Political observers routinely lament that American democracy is broken, and many of them blame electoral malfunction. But is the system really broken? Panagopoulos and Weinschenk make the case that citizens are empowered to fix what’s wrong with electoral politics and renew democracy in America, all within the institutional setup and framework of the existing system. Put simply, much of what is broken can be fixed if people stop throwing up their arms and start rolling up their sleeves to do the hard work of building our democracy. This book provides an overview of the basic features that characterize contemporary elections in the United States and includes discussions about voter participation and decision-making patterns, money in elections, and the role of parties and the media in presidential, congressional and state and local races. It also outlines some of the most important trends and challenges in the current system. As a call to action, each chapter features potential solutions to the challenges that exist in U.S. elections.
Table of Contents
Table of Contents 1. Introduction 2. Political Participation 3. Money and Special Interests in Elections 4. Presidential Elections 5. Congressional Elections 6. State and Local Elections 7. Political Parties 8. The Media 9. Vote Choice 10. Conclusion Index
Costas Panagopoulos is Professor of Political Science and Director of the Center for Electoral Politics and Democracy and the graduate program in Elections and Campaign Management at Fordham University. A leading expert on campaigns and elections, voting behavior, media and public opinion, political psychology and campaign finance, Professor Panagopoulos has co-authored or edited several books, including Politicking Online: The Transformation of Election Campaigns Communications (Rutgers University Press) and Public Financing in American Elections (Temple University Press). He has published over 60 scholarly articles in outlets including the American Journal of Political Science, the Journal of Politics, Public Opinion Quarterly, Political Behavior, Political Psychology and Political Analysis. He has also served as Editor-in-Chief of Campaigns & Elections magazine, as Senior Editor of the Journal of Political Marketing, and as part of the NBC News Decision Desk team since the 2006 election cycle. In 1992, while an undergraduate at Harvard University, Professor Panagopoulos was a candidate for the Massachusetts State Legislature.
Aaron C. Weinschenk is Assistant Professor of Political Science at the University of Wisconsin-Green Bay, where he teaches classes on American government and politics, Congress, public policy, urban politics, and statistics. He is an expert on voting behavior, campaigns and elections, mayoral politics, public opinion, and political psychology, and has published over a dozen journal articles in outlets such as Political Research Quarterly, Political Behavior, American Politics Research, State and Local Government Review, Electoral Studies, and Journal of Elections, Public Opinion, and Parties.
"A Citizen’s Guide to U.S. Elections fills an important gap in electoral studies. It manages to be part user’s guide and part call to action, while at the same time maintaining objective and scholarly standards. Each chapter discusses perceived problems, evaluates existing evidence, and offers suggestions for concerned citizens. This book is perfect for the undergraduate classroom, community groups, or the general public. Bottom line: if you need a good grounding in the problems and potential of the U.S. electoral system, this is the book for you. I can't wait to use it in my classroom!"
– Thomas M. Holbrook, University of Wisconsin-Milwaukee
"Jam-packed with crucial information about contemporary politics and elections, this terrific primer should be required reading for serious students and citizens who want to understand the electoral process and back up their opinions with facts."
– Charlie Cook, Cook Political Report and National Journal
"This is not just a guide, but a perceptive, accessible synthesis of politics and political science. It explores the pressures, patterns and motivations that drive our electoral outcomes -- and can change them.

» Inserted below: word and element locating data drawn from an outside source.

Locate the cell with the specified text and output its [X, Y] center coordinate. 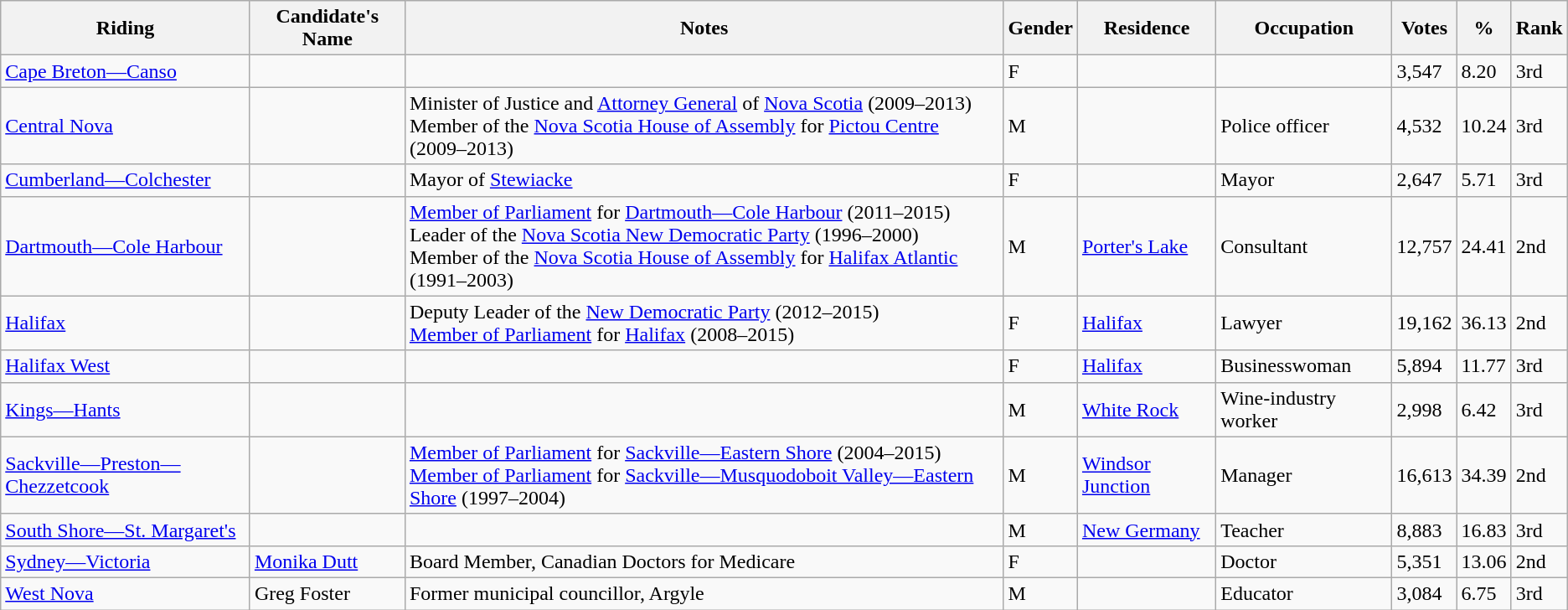
24.41 [1484, 246]
16.83 [1484, 529]
Manager [1304, 475]
Notes [704, 28]
Windsor Junction [1146, 475]
Doctor [1304, 561]
2,647 [1424, 180]
Lawyer [1304, 323]
Rank [1540, 28]
Consultant [1304, 246]
12,757 [1424, 246]
White Rock [1146, 409]
4,532 [1424, 126]
Teacher [1304, 529]
8,883 [1424, 529]
19,162 [1424, 323]
Member of Parliament for Sackville—Eastern Shore (2004–2015) Member of Parliament for Sackville—Musquodoboit Valley—Eastern Shore (1997–2004) [704, 475]
New Germany [1146, 529]
Halifax West [126, 366]
South Shore—St. Margaret's [126, 529]
Riding [126, 28]
16,613 [1424, 475]
Occupation [1304, 28]
Deputy Leader of the New Democratic Party (2012–2015) Member of Parliament for Halifax (2008–2015) [704, 323]
Votes [1424, 28]
Central Nova [126, 126]
Cumberland—Colchester [126, 180]
Gender [1040, 28]
6.42 [1484, 409]
34.39 [1484, 475]
Police officer [1304, 126]
13.06 [1484, 561]
Former municipal councillor, Argyle [704, 593]
Kings—Hants [126, 409]
Educator [1304, 593]
Sydney—Victoria [126, 561]
10.24 [1484, 126]
Board Member, Canadian Doctors for Medicare [704, 561]
Mayor [1304, 180]
Cape Breton—Canso [126, 71]
2,998 [1424, 409]
8.20 [1484, 71]
Businesswoman [1304, 366]
Greg Foster [327, 593]
5,894 [1424, 366]
Minister of Justice and Attorney General of Nova Scotia (2009–2013) Member of the Nova Scotia House of Assembly for Pictou Centre (2009–2013) [704, 126]
6.75 [1484, 593]
Mayor of Stewiacke [704, 180]
36.13 [1484, 323]
Dartmouth—Cole Harbour [126, 246]
3,547 [1424, 71]
Wine-industry worker [1304, 409]
% [1484, 28]
5,351 [1424, 561]
West Nova [126, 593]
11.77 [1484, 366]
3,084 [1424, 593]
5.71 [1484, 180]
Residence [1146, 28]
Porter's Lake [1146, 246]
Sackville—Preston—Chezzetcook [126, 475]
Monika Dutt [327, 561]
Candidate's Name [327, 28]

It's enlightening, a great read for political junkies, and a good one for any citizen who cares about democracy and each individual's capacity and responsibility to make a difference."
– Robert M. Shrum, University of Southern California; Senior Advisor, Gore 2000 and Kerry 2004
"A Citizen's Guide to U.S. Elections offers a broad and engaging overview of elections in the U.S. The brief text provides students with a basic overview of electoral politics, situating the discussion in light of important scholarship by political scientists. It also challenges students to engage in a broader discussion about how citizens might engage to improve elections if they are dissatisfied with the current state of democracy in the U.S. A valuable contribution at a time of high levels of cynicism and negativity in politics!"